Weighted and unweighted subspace fitting without eigendecomposition

Subspace fitting has become a well known method to identify FIR Single Input Multiple Output (SIMO) systems, only resorting to second-order statistics. The main drawback of this method is its computational cost, due to the eigendecomposition of the sample covariance matrix. We propose a scheme that solves the subspace fitting problem without using the eigendecomposition of the cited matrix. The approach is based on the observation that the signal subspace is also the column space of the noise-free covariance matrix. We suggest a two-step procedure. In the first step, the column space is generated by arbitrary combinations of the columns. In the second step, this column space estimate is refined by optimally combining the columns using the channel estimate resulting from the first step. Using recent results on Weighted Subspace Fitting, we are able to incorporate the optimal weighting in the second step.
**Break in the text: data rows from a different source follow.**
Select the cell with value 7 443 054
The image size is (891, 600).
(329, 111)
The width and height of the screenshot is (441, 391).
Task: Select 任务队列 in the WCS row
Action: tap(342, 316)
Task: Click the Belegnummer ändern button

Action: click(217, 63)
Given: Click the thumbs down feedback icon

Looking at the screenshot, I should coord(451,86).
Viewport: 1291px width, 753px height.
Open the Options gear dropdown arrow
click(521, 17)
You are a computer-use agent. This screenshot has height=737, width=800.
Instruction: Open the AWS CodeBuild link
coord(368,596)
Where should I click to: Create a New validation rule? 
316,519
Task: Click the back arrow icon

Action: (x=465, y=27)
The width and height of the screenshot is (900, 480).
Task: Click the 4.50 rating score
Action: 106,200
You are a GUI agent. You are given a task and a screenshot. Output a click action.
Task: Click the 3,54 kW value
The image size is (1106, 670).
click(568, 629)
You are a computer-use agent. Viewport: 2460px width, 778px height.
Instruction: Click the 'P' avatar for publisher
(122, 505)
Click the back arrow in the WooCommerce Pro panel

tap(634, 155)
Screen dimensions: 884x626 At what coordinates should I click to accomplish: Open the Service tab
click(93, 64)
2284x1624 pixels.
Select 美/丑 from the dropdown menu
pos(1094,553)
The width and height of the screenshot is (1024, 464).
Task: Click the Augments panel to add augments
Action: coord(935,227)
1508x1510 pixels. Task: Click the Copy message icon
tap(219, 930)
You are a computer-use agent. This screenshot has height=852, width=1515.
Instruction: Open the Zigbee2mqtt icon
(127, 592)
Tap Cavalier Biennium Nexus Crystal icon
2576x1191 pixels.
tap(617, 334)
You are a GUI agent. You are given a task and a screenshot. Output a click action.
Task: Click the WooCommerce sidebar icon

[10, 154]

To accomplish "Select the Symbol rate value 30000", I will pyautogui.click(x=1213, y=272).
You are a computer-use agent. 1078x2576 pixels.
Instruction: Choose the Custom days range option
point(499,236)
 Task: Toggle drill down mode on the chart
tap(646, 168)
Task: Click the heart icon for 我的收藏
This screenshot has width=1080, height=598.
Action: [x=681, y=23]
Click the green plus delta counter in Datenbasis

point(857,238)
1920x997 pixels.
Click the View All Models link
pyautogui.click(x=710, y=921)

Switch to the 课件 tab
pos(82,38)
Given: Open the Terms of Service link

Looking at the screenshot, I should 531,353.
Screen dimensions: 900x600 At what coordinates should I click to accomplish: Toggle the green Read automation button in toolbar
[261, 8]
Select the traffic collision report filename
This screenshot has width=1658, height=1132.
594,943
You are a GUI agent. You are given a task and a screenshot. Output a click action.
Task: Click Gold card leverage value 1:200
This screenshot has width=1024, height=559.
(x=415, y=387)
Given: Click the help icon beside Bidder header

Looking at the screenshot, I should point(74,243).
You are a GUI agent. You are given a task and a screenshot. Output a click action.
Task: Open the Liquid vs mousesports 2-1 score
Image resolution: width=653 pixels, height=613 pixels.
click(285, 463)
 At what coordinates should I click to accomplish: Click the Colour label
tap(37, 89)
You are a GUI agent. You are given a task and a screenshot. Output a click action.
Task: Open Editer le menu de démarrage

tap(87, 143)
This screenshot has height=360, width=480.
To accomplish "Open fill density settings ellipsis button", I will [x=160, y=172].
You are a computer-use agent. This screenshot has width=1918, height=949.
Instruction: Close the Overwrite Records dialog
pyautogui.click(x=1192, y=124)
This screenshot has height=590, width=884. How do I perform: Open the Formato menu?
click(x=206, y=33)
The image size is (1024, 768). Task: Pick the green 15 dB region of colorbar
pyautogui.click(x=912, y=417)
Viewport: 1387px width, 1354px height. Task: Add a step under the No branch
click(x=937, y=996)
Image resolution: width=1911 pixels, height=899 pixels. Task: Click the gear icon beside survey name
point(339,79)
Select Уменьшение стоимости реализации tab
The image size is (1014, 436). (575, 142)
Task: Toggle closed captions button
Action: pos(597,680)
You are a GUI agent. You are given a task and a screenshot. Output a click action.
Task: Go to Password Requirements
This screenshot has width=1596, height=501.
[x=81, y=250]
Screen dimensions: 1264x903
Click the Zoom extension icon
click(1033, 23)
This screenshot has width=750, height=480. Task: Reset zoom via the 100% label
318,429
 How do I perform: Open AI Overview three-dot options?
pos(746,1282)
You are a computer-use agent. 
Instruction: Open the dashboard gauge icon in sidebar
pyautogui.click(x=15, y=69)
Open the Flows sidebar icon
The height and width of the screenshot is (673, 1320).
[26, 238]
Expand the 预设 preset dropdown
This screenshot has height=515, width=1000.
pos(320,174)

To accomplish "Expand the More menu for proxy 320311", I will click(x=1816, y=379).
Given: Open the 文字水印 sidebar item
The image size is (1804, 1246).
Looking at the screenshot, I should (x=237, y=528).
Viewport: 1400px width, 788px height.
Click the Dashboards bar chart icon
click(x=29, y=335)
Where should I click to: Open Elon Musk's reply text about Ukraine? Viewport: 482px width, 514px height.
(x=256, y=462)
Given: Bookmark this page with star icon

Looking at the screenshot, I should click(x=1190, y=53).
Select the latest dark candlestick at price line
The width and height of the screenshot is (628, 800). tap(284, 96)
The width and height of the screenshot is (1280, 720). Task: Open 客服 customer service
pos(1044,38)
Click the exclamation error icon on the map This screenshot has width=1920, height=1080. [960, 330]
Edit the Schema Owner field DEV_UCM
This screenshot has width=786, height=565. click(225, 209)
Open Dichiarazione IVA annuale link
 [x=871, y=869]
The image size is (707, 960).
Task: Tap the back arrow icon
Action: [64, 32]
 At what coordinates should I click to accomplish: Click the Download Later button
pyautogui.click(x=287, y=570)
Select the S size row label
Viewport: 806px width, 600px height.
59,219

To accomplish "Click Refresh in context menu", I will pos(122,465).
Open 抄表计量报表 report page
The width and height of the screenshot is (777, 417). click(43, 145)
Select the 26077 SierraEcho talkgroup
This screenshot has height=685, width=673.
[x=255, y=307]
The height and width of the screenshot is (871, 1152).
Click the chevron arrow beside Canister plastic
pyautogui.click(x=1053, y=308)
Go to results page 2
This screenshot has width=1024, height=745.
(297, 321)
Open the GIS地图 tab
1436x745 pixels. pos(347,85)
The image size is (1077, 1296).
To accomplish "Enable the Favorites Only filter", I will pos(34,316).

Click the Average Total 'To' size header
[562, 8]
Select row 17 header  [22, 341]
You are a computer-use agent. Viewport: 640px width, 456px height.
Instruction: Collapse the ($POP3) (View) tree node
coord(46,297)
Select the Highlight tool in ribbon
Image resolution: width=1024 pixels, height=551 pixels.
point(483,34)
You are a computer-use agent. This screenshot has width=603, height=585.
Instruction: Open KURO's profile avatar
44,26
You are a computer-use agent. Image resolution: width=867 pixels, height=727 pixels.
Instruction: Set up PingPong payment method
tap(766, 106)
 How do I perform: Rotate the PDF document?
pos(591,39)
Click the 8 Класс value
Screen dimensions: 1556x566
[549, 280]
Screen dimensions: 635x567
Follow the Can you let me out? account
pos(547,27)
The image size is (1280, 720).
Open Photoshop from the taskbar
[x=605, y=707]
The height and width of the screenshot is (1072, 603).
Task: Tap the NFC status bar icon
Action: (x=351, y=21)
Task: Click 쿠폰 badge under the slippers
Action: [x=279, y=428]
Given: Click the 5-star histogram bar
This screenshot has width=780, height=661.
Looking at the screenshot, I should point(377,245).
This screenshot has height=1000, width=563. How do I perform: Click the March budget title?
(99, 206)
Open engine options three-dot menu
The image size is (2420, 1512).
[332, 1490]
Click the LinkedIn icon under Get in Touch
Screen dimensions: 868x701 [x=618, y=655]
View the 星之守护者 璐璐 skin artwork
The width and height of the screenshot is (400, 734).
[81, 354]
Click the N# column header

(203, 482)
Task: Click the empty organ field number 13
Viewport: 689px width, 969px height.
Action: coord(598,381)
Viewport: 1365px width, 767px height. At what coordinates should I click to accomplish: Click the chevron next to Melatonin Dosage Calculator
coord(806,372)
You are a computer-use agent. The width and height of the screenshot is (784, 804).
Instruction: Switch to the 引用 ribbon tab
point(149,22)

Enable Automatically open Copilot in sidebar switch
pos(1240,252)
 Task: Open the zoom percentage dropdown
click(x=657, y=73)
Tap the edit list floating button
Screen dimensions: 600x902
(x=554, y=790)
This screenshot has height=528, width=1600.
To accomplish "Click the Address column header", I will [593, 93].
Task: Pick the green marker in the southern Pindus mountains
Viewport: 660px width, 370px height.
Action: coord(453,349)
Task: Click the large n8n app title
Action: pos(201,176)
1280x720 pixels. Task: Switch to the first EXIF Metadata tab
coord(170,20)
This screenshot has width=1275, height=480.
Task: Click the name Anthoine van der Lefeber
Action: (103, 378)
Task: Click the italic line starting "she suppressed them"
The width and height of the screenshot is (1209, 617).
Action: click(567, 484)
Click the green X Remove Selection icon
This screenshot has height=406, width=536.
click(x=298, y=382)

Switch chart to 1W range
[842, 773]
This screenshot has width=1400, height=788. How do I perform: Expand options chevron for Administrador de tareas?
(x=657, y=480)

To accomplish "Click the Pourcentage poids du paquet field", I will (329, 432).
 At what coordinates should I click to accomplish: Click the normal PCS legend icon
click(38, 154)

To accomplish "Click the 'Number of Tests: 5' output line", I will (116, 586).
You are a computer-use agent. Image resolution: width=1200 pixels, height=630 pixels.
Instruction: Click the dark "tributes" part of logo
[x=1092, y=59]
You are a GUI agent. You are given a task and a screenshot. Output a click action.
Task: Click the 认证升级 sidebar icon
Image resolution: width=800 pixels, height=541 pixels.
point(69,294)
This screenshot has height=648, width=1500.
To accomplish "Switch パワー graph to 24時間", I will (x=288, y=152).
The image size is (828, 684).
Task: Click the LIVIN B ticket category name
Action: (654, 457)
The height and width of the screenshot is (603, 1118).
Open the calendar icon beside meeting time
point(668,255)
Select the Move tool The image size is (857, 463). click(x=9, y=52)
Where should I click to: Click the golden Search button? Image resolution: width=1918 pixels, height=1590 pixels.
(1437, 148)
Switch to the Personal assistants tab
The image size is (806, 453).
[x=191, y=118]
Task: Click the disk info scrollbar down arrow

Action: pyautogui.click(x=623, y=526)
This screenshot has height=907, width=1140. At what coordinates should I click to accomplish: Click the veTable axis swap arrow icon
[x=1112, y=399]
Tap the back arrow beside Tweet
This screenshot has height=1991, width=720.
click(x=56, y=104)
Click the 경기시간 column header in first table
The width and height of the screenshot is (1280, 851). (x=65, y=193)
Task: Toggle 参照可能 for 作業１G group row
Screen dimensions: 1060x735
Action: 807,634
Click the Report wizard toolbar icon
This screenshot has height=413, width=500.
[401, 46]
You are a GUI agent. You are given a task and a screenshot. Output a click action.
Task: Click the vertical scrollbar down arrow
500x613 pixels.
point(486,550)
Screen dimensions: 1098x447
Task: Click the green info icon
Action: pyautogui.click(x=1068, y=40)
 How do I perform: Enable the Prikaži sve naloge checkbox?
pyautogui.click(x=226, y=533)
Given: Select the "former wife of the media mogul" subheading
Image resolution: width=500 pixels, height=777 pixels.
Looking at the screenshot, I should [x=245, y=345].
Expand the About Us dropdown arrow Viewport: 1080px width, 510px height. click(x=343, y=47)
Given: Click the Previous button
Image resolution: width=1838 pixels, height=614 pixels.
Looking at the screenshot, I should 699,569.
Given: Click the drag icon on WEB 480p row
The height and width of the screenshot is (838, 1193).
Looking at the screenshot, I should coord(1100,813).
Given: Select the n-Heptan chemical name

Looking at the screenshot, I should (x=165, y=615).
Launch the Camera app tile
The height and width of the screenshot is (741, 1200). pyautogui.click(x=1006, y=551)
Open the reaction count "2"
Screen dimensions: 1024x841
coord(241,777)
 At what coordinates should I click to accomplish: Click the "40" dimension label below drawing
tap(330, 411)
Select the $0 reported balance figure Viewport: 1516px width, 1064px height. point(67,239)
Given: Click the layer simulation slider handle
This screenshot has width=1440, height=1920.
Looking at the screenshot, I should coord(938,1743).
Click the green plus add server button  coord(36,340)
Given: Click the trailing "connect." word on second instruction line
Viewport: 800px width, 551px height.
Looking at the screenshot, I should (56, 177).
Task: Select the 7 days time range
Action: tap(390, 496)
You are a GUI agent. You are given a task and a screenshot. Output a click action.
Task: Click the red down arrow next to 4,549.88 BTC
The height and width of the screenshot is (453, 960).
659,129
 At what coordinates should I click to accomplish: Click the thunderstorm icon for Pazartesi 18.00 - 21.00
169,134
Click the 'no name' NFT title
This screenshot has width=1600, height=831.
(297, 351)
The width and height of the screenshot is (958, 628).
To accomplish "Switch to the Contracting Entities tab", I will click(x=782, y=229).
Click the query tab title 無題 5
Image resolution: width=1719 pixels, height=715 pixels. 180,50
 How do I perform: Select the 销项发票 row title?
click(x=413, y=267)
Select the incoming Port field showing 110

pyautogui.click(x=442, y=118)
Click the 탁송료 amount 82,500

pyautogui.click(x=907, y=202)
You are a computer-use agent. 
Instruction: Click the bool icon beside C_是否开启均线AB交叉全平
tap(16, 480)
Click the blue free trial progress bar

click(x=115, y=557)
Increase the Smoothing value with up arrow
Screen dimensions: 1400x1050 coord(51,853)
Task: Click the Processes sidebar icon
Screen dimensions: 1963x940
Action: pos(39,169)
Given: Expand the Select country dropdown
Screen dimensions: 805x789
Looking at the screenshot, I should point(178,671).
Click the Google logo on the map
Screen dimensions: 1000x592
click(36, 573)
For the unweighted signal subspace fitting, our method only requires computation of two eigenvectors of a small matrix and of two projection matrices, although yielding the same performance as the usual subspace fitting. Furthermore, a detailed analysis of the displacement structure of the various matrices involved leads to a fast algorithm. Furthermore, detailing the expressions of the criteria leads us to draw equivalences between various blind identifications schemes, namely SRM (Subchannel Response Matching), DML (Deterministic Maximum Likelihood) and linear prediction approaches.